No business is ever set up to fail. No business can survive a government fiat that mandates the entire sector to be shut down and negates the ability to do business.
Yet this is exactly what millions of businesses throughout the world, both large and small, are having to deal with as government mandated shutdowns have sent shockwaves, leaving consumers, homeowners and businesses in “neverland”, a place where there are precious few that can come back.
That recovery is based on the size, scale and scope of fiscal and monetary stimulus that will be provided. In country after country, there are grants being offered to small businesses (with most being linked to the number of employees that are retained, which is the correct approach), payment deferrals on loan payments, rent holidays and even utility payment waivers.
This creates short term “circuit-breakers”. But these will have to be accompanied with more fiscal stimulus programmes if millions of jobs that have been lost have to be recovered. On the banking front, it is likely that banks will have regulatory relief on capital requirements (central banks throughout the world are already starting to take these measures), and banks that are not being co-operative with individuals and business owners will ultimately have to do so by government fiat just as the shutdown measures were adhered to.
Not all comparisons are true
When we compare this pandemic to the Spanish flu of 1918, the first observable difference is that stock prices did not fall during the outbreak (which led to between 20- and 50 million deaths). Why did we not see the financial panic then?
There are many reasons for this, but perhaps the most important one would be that asset ownership was not as high a century ago as it is now. With economic growth now being driven by asset prices, real estate ownership and the SME sectors, the shock is far greater in magnitude this time around.
The ability to withstand asset price declines erodes; so does any rule that drives revenues to near zero levels. This level of financial anxiety then takes a life of its own, and as default levels start to soar along with unemployment rates, the “fear pandemic” overtakes the damage resulting on the medical front.

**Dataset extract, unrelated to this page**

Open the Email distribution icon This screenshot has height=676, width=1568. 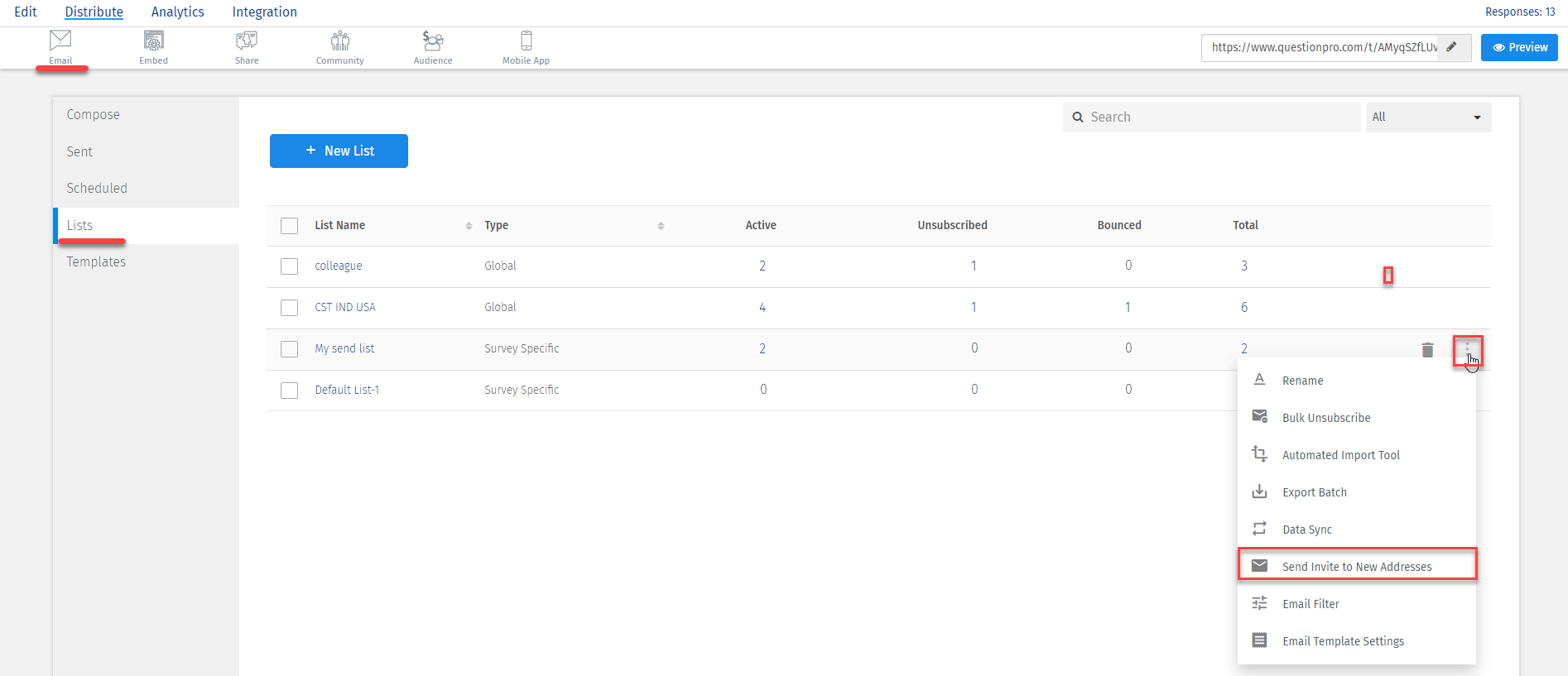pos(60,41)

The “negative asset bubble” that has developed throughout the Middle East and the emerging world is because people see prices falling, try to discover why, amplify these stories that explain the decline, which then leads to subsequent price declines.

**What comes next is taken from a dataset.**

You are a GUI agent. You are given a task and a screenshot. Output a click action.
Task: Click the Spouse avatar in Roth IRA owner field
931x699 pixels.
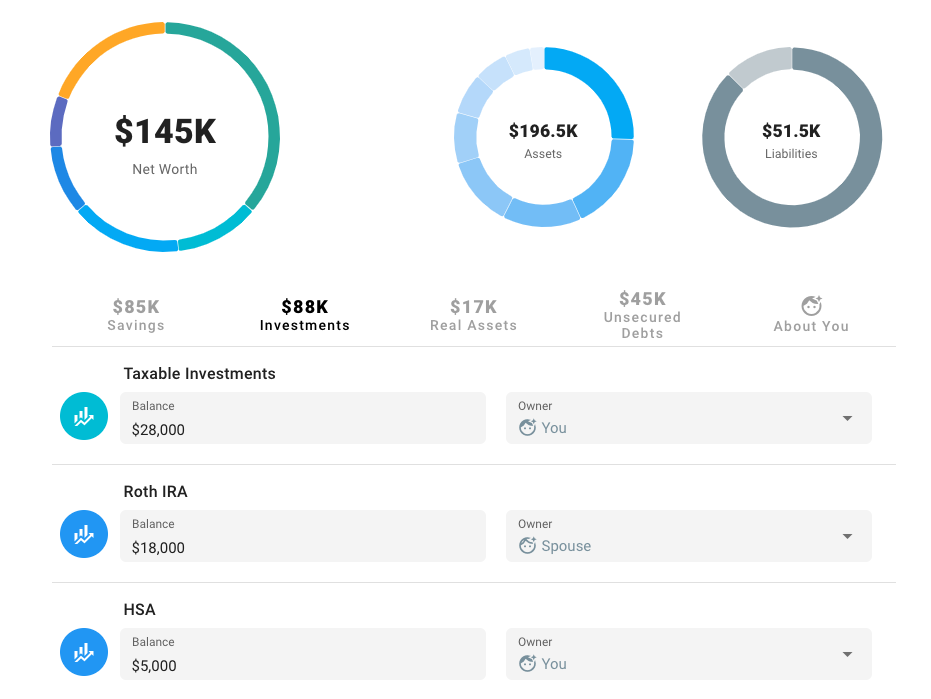pos(526,546)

It doesn’t help when financial counterparties do not assist in this time, and anecdotal narratives then burn through the ecosystem like wildfire.
Sameer Lakhani of Global Capital Partners
Protect the jobs
We know why prices are down. We know why revenues have gone down to zero on balance-sheets. This is a time for programme after programme that grants relief on one front, and one that provides for fiscal stimulus on the other.
Monetary relief is more immediate and can be even more forceful with the introduction of specific measures for businesses, where not only existing loans are extended and suspended, but fresh loans are provided, attached to certain levels of employment being maintained. This is akin to the SBA programme that has been introduced by the US and parts of Europe.
It has to be immediate, and devoid of the bureaucracy that compliance departments are traditionally used to.
This arrests the decline of asset prices, and confidence, leading to some semblance of stability; only then can the fear pandemic be arrested. As individuals and business owners struggle to make their immediate payments in the aftermath of the worldwide shutdown by government fiat, it is imperative that stimulus measures be immediate, overwhelming and not be constrained by the bureaucratic hurdles that have been in place historically.
Economies are built on risk taking and few countries know that better than the UAE. This is not the time to penalize the risks that have been taken by the populace.
These are not the results of market forces, but rather exogenous circumstances that have conspired with human psychology. It need not result in disaster if the response measures are overwhelming.
As more of the world now starts to debate the economic costs of this shutdown, we know that this need not be an academic exercise if the same will power is utilized to restarting the economy with millions of stakeholders that will get back on their feet again.
Time is always of the essence and for this pandemic to end, we cannot merely give it our best shot. It is imperative that the only goal is success.
– Sameer Lakhani is Managing Director at Global Capital Partners.